Surgical treatment of superior labral anterior posterior (SLAP) lesion becomes more and more frequent which is the consequence of evolving progress in both, imaging and surgical technique as well as implants. The first classification of SLAP lesions was described in 1990, a subdivision in four types existed. The rising comprehension of pathology and pathophysiology in SLAP lesions contributed to increase the types in SLAP classification to ten. Concerning the causative mechanism of SLAP lesions, acute trauma has to be differed from chronic degeneration. Overhead athletes tend to develop a glenohumeral internal rotation deficit which forms the basis for two controversial discussed potential mechanisms of pathophysiology in SLAP lesions: Internal impingement and peel-back mechanism. Clinical examination often remains unspecific whereas soft tissue imaging such as direct or indirect magnetic resonance arthrography has technically improved and is regarded to be indispensable in detection of SLAP lesions. Concomitant pathologies as Bankart lesions, rotator cuff tears or perilabral cysts should be taken into consideration when planning a personalized therapeutic strategy. In addition, normal variants such as sublabral recess, sublabral hole, Buford complex and other less common variants have to be distinguished. The most frequent SLAP type II needs a sophisticated approach when surgical teatment comes into consideration. While SLAP repair is considered to be the standard operative option, overhead athletes benefit from a biceps tenodesis because improved patient-reported satisfaction and higher rate of return to pre-injury level of sports has been reported.

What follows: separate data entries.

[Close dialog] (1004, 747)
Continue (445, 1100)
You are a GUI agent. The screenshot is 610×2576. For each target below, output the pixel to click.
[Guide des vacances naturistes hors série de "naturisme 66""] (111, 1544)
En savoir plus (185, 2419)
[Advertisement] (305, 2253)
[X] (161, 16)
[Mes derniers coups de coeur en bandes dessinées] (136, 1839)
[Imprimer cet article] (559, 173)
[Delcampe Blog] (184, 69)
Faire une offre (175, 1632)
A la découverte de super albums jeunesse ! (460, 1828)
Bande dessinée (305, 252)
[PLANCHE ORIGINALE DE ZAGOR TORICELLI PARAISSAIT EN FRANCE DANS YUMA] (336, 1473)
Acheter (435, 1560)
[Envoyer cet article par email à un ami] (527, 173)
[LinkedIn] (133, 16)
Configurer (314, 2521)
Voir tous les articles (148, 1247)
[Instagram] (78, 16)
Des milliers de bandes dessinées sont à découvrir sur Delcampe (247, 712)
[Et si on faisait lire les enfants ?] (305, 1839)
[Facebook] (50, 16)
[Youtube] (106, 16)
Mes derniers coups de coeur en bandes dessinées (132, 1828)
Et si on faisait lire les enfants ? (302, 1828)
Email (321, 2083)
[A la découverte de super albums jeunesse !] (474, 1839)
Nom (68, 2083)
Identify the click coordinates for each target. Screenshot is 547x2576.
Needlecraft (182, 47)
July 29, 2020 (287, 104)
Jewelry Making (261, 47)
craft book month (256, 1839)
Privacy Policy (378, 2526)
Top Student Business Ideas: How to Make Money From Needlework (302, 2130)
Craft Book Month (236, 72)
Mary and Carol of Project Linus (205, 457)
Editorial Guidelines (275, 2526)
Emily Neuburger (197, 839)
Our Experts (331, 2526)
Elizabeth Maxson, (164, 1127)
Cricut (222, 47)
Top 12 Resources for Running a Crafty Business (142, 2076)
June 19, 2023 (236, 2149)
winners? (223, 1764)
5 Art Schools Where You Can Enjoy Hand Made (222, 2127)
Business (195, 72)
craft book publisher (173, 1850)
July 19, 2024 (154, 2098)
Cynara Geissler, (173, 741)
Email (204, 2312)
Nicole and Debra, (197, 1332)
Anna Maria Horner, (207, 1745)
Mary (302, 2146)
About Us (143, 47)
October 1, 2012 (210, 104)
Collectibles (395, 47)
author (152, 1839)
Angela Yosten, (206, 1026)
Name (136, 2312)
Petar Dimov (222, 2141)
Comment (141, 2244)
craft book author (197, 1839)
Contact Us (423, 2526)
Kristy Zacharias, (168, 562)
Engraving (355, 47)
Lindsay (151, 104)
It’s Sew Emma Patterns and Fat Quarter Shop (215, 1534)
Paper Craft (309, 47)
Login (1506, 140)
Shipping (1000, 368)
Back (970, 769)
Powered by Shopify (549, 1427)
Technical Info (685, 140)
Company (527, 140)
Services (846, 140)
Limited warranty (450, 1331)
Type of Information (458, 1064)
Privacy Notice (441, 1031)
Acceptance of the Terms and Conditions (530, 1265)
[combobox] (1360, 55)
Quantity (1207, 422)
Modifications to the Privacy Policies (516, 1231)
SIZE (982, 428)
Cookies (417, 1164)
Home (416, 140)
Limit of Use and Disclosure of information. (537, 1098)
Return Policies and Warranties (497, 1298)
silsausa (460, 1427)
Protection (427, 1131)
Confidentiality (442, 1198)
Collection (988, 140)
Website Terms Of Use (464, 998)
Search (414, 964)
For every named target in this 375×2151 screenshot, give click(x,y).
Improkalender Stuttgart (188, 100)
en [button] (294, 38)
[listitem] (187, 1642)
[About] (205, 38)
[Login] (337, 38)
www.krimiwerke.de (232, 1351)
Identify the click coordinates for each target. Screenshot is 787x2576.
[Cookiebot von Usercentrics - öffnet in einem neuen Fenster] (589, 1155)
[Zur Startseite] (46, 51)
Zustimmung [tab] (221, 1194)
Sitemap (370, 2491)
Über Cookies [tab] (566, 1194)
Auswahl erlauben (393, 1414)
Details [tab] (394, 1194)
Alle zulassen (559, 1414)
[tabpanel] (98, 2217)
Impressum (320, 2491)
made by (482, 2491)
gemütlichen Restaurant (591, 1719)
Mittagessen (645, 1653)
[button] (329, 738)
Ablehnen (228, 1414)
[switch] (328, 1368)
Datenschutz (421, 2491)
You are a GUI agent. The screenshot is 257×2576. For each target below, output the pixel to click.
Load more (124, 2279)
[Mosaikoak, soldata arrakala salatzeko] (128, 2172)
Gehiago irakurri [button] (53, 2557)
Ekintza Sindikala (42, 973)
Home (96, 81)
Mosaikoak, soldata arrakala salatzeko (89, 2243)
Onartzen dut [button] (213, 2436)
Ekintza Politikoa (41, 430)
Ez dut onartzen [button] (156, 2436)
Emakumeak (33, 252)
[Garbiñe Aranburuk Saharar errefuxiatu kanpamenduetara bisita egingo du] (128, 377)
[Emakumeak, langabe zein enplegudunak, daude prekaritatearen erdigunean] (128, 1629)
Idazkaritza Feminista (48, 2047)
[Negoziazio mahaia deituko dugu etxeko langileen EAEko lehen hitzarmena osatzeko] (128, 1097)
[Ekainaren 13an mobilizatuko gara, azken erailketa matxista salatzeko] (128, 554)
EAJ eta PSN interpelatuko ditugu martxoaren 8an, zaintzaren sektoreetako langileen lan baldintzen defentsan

Keywords: Superior labral anterior posterior lesion, Tenodesis, Superior labral anterior posterior repair, Shoulder arthroscopy, Biceps tendon

Core tip: Superior labral anterior posterior (SLAP) lesions often lead to painful shoulder impairment and especially in overhead athletes to restriction in sport specific activity. In the context of diagnostic examination, magnetic resonance arthrography is of particular importance, not only in detection of SLAP lesions and concomitent pathologic findings but also in differentiation from normal anatomic variants. Therapeutic options include-besides conservative treatment- arthroscopic SLAP repair and biceps tendon tenodesis. Decision-making in SLAP lesions remains challenging and requires a distinct evaluation of individual patient history, accurate examination and detailed analysis of imaging to meet the requirements of a personalized treatment.